Le 10 janvier 2022, Albert Bourla, PDG de Pfizer, avait déjà annoncé sur la chaîne américaine MSNBC le début de la production d’un nouveau vaccin ciblant spécifiquement le variant Omicron. Le groupe pharmaceutique et son partenaire BioNTech ont confirmé par communiqué mardi 25 janvier avoir commencé à travailler sur les essais cliniques de ce nouveau vaccin, comportant 1 420 personnes, âgées de 18 à 55 ans. L'essai vise à estimer la capacité du sérum à relever la réponse immunitaire des participants.
«Alors que les recherches actuelles et les données recueillies sur le terrain montrent que les doses de rappel continuent de fournir un niveau élevé de protection contre les formes graves et les hospitalisations liées à Omicron, nous reconnaissons la nécessité d'être préparés au cas où cette protection diminuerait avec le temps», a déclaré Kathrin Jansen, vice-présidente du groupe et responsable des vaccins chez Pfizer. «De nouvelles données indiquent que la protection induite par le vaccin contre les infections et les formes légères à modérées diminue plus rapidement [à cause d'Omicron] que ce qui a été observé avec les souches précédentes», abonde Ugur Sahin, directeur de BioNTech, qui souhaite que le nouveau vaccin atteigne le même niveau de protection vis-à-vis d'Omicron que des autres variants mais sur une période plus longue.

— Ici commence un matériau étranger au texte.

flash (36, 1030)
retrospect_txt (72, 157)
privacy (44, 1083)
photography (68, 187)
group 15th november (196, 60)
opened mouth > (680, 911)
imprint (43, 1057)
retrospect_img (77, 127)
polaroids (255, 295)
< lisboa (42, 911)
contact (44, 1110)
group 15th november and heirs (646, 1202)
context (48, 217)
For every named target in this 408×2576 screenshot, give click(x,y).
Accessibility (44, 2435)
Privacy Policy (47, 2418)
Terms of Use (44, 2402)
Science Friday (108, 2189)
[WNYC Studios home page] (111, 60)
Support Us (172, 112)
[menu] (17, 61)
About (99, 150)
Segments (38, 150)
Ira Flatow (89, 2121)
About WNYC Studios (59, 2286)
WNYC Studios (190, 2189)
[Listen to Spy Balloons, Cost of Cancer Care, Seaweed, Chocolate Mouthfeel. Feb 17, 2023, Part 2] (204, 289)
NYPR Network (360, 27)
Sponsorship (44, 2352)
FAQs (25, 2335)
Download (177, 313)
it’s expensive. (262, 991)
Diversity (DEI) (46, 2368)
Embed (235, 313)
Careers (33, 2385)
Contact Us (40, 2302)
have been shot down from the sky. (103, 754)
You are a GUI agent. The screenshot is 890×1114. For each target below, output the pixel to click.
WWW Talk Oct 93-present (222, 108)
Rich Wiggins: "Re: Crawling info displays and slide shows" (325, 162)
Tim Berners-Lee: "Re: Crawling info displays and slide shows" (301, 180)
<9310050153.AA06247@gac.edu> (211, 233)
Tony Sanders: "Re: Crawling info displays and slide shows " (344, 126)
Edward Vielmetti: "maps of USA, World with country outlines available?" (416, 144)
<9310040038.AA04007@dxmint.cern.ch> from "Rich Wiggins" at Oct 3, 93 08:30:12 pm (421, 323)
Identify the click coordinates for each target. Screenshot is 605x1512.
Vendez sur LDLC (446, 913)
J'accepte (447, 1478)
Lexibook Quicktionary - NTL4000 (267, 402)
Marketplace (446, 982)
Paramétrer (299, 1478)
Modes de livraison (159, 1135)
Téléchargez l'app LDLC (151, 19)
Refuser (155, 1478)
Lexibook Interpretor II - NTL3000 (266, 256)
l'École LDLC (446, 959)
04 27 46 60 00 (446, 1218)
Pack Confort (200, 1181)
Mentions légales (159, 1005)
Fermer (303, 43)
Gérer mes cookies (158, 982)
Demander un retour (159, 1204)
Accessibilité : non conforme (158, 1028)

Quatre milliards de doses de vaccin Pfizer attendues en 2022 dans tous les cas
Plusieurs personnes ayant déjà participé aux études de phase 3 sur la dose de rappel feront également partie de celles sur le nouveau sérum. Les 1 420 participants seront répartis en trois groupes : le premier, de 615 personnes, aura déjà reçu deux doses du vaccin Pfizer 90 à 180 jours avant l’essai clinique, et se verra administrer une ou deux doses du nouveau vaccin ; le second, de 600 personnes, aura déjà reçu trois doses du vaccin Pfizer à ces mêmes dates, et ne se verra donc administrer qu’une dose du nouveau vaccin ; quant au troisième groupe, de 205 personnes, il sera constitué de participants n’ayant jamais été vaccinés, et qui recevront donc trois doses du vaccin spécifique à Omicron. Les deux groupes pharmaceutiques espèrent que le nouveau sérum sera autorisé dès le mois de mars.
Pfizer précise dans un communiqué que les quatre milliards de doses de vaccin contre le Covid-19 attendues en 2022 pourront bien être livrées, «un rendement qui ne devrait pas changer si un vaccin adapté [à Omicron] est requis».
Le sous-variant BA.2 surveillé
Si les contaminations liées au variant Omicron commencent à refluer en Europe, les scientifiques scrutent de très près son «petit cousin» BA.2, un sous-variant d’Omicron qui n’échapperait pas aux vaccins mais serait plus transmissible. En Inde et au Danemark, il serait déjà devenu majoritaire. «Ce que nous disent les Danois, c’est que ce variant est exactement le même [qu’Omicron], à une différence près : on pourrait se recontaminer au BA.2 même lorsqu’on aurait été contaminé au variant Omicron», a résumé le ministre de la Santé, Olivier Véran, mardi 25 janvier sur LCI. D’après le ministre, seuls 60 cas ont pour l’instant été repérés en France.